Although his fortune was large and his character sensible, he seemed to feel strangely flattered to become the privileged husband of a woman whom the whole world must find lovely. GOETHE, Elective Affinities

There is a therapist in every one of us. Jesus saves, and we wish to identify with Him. Few of us can save lives, but we all at some time or another try to save souls. We all have fancied ourselves as catchers in the tall grass rescuing others who play their games near the brink. For some the highest mission of life is rescue, and they are attracted to the problems of others. And in every rescuer there is invariably found the need to be rescued.

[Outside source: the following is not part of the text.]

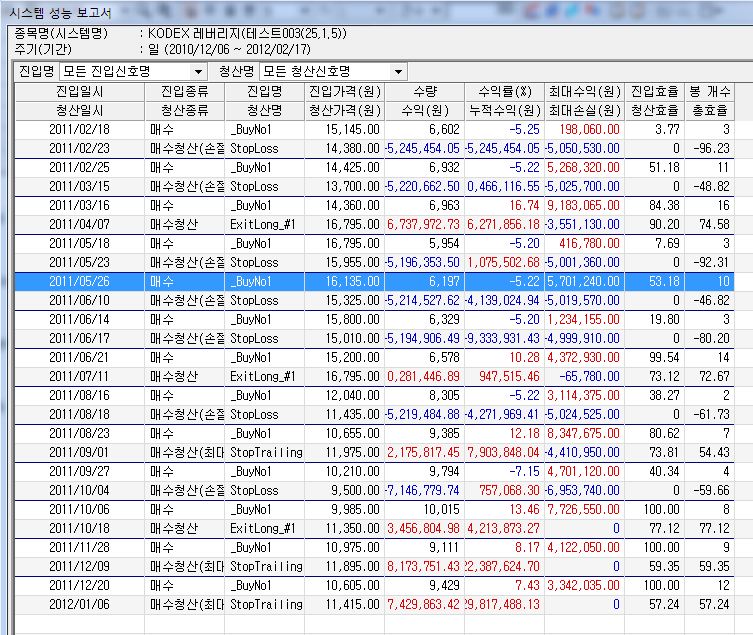Click the 진입일시 column header

click(80, 91)
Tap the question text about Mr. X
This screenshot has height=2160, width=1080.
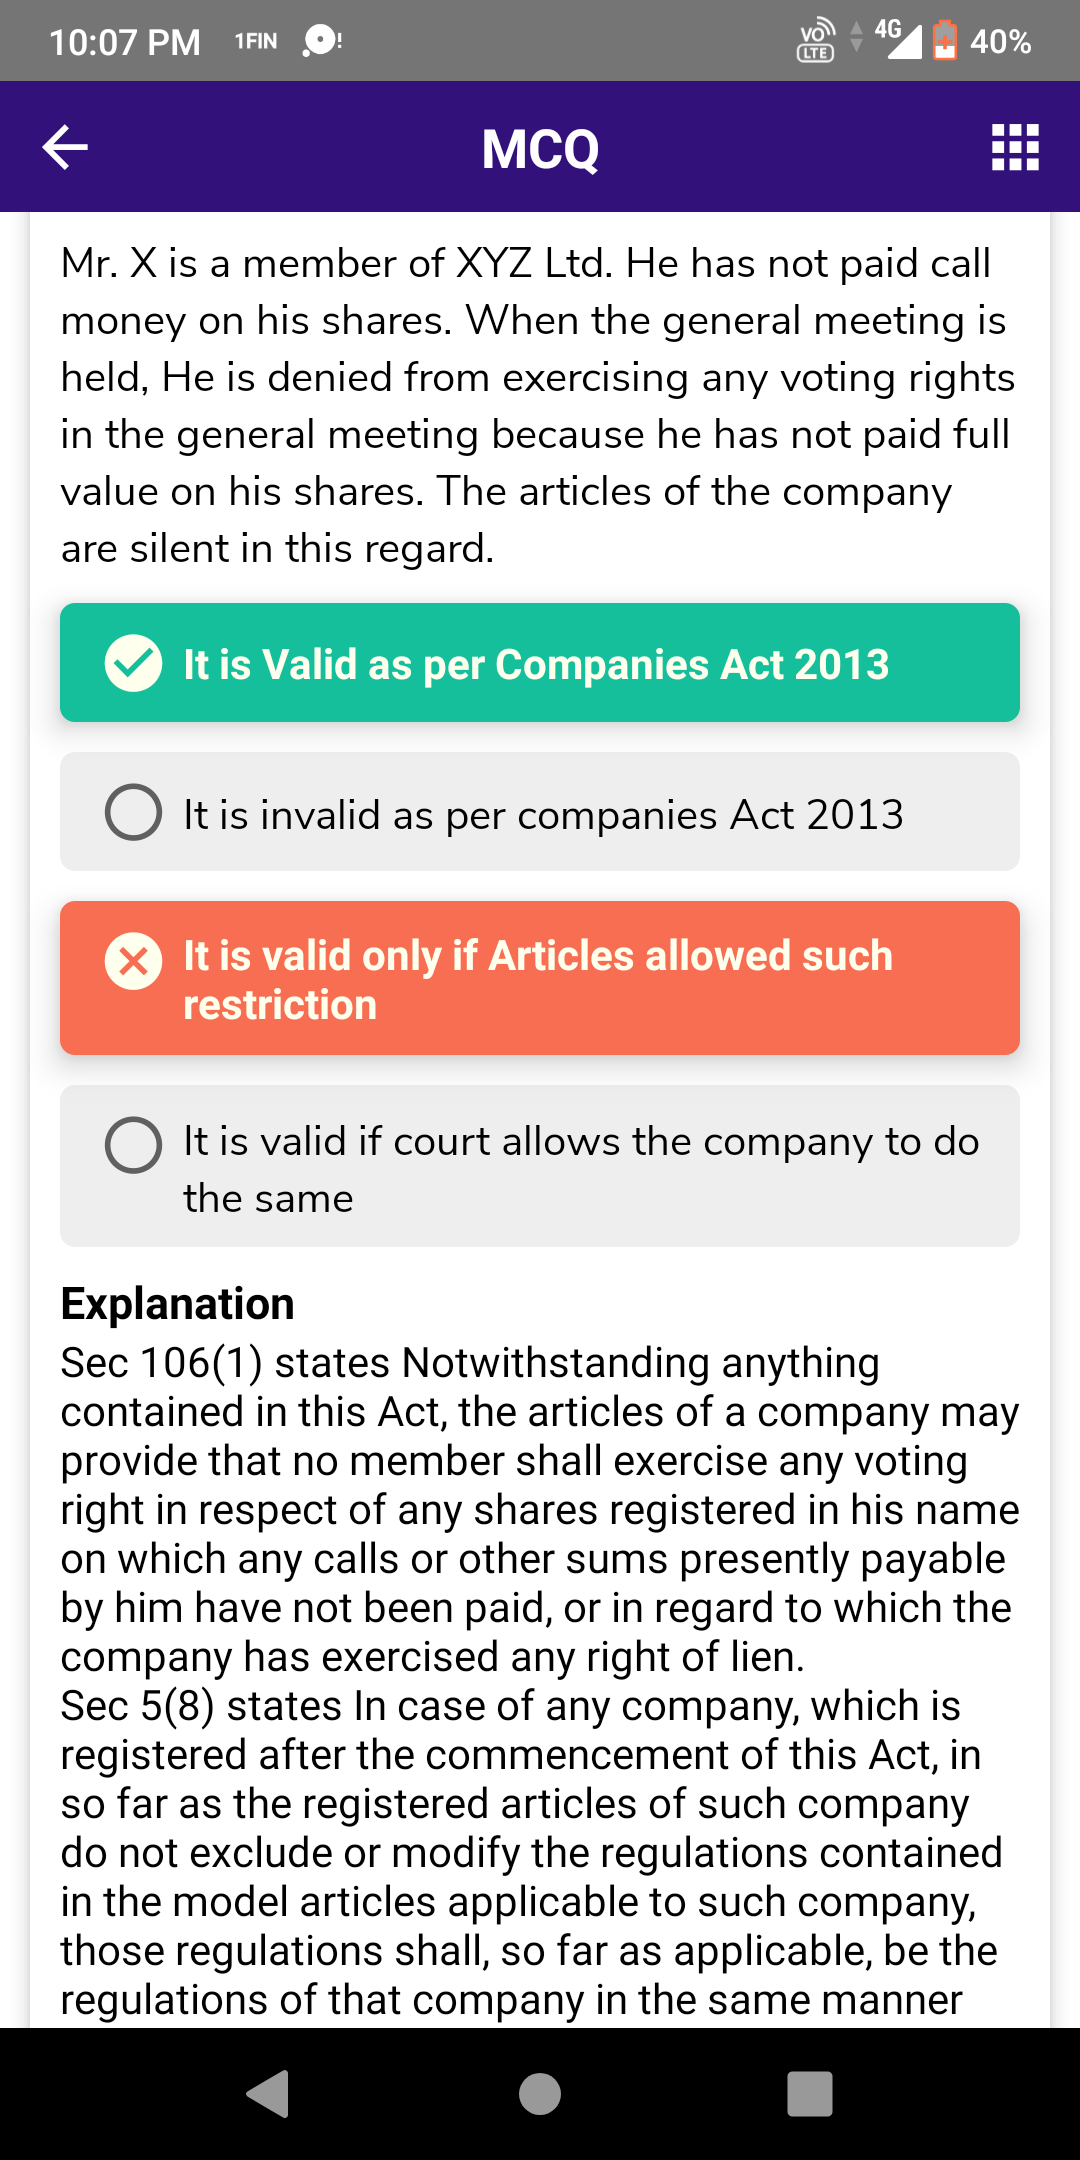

Marriage lends itself to such missionary zeal. If you love someone, it is quite natural that you would want to help him. But one often sees that a person is loved because he or she needs help. The distraught person then becomes a challenge, to be helped, to be rehabilitated when everyone else and everything else has failed. 'I will straighten her out.' 'I am what she needs.' 'I will make her a good life.' These are expressions of love and empathy, but they can be derived from a malignant megalomania often leading to severe disillusionment and worse. A person must be enthralled with his own importance to feel that his good intentions, or the examples he sets, or the love he gives, can undo the torment and pain of another, usually wrought by a myriad of destructive and threatening imprints of many decades of living. When a man marries a woman to cure her, he at once identifies himself as a superman.